(Reuters) - Charles Leclerc has yet to score a point in his home Monaco Grand Prix but, with two retirements followed by no race in 2020 due to the pandemic, the Ferrari driver is due a change of fortune this weekend.
The 23-year-old, who grew up watching the cars race around the harbourside track and took the school bus along roads familiar to every Formula One fan, was excited at the prospect on Wednesday.
"I love it, but I've had a bit of a tough time at this track in the last three years, apart from last year where we didn't race," the Monegasque told reporters.
"But I love this track, I love city tracks in general. And here, I think it's a special feeling for all drivers to be racing here."
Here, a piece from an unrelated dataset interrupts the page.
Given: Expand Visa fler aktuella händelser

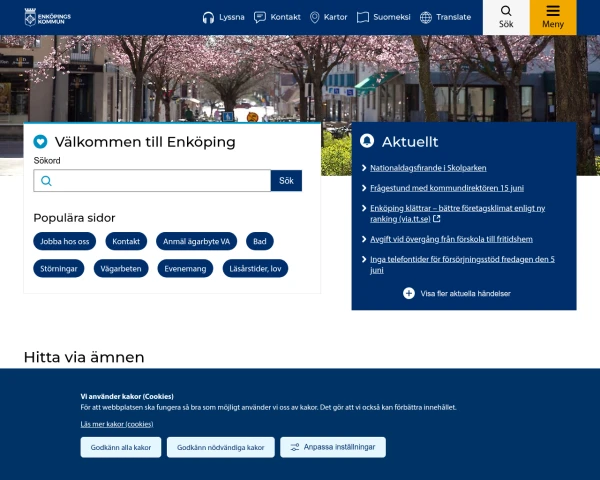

In 2018, his debut season with Alfa Romeo, Leclerc retired after a collision and then in 2019, his first year at Ferrari, he went out with a damaged floor.
He also retired twice at home in his title-winning 2017 Formula Two season.
"I'm born here, I've grown up here so I’m just very excited to be here," said Leclerc.
"Unfortunately I've been quite unlucky here in the past, and I hope this luck will turn a little bit around for this year."
Leclerc, a winner in Belgium and Italy from pole position in 2019, has yet to qualify in the top 10 in Monaco, the circuit he knows best of all.
"This two times I haven't made it to Q3 (the final phase) but I'll do everything this year to reach it," he said.
Ferrari finished a dismal sixth overall in the championship last year, their worst showing in 40 years, so missing the Monaco showcase may have been a blessing in disguise for Leclerc.
They are looking much more competitive this year, with the Monegasque finishing all four races so far in the top six and with two fourth places.
"We shouldn't dream too much of fighting with Mercedes and Red Bull, because realistically we are not at that level yet," he said, keeping a lid on any rising expectations.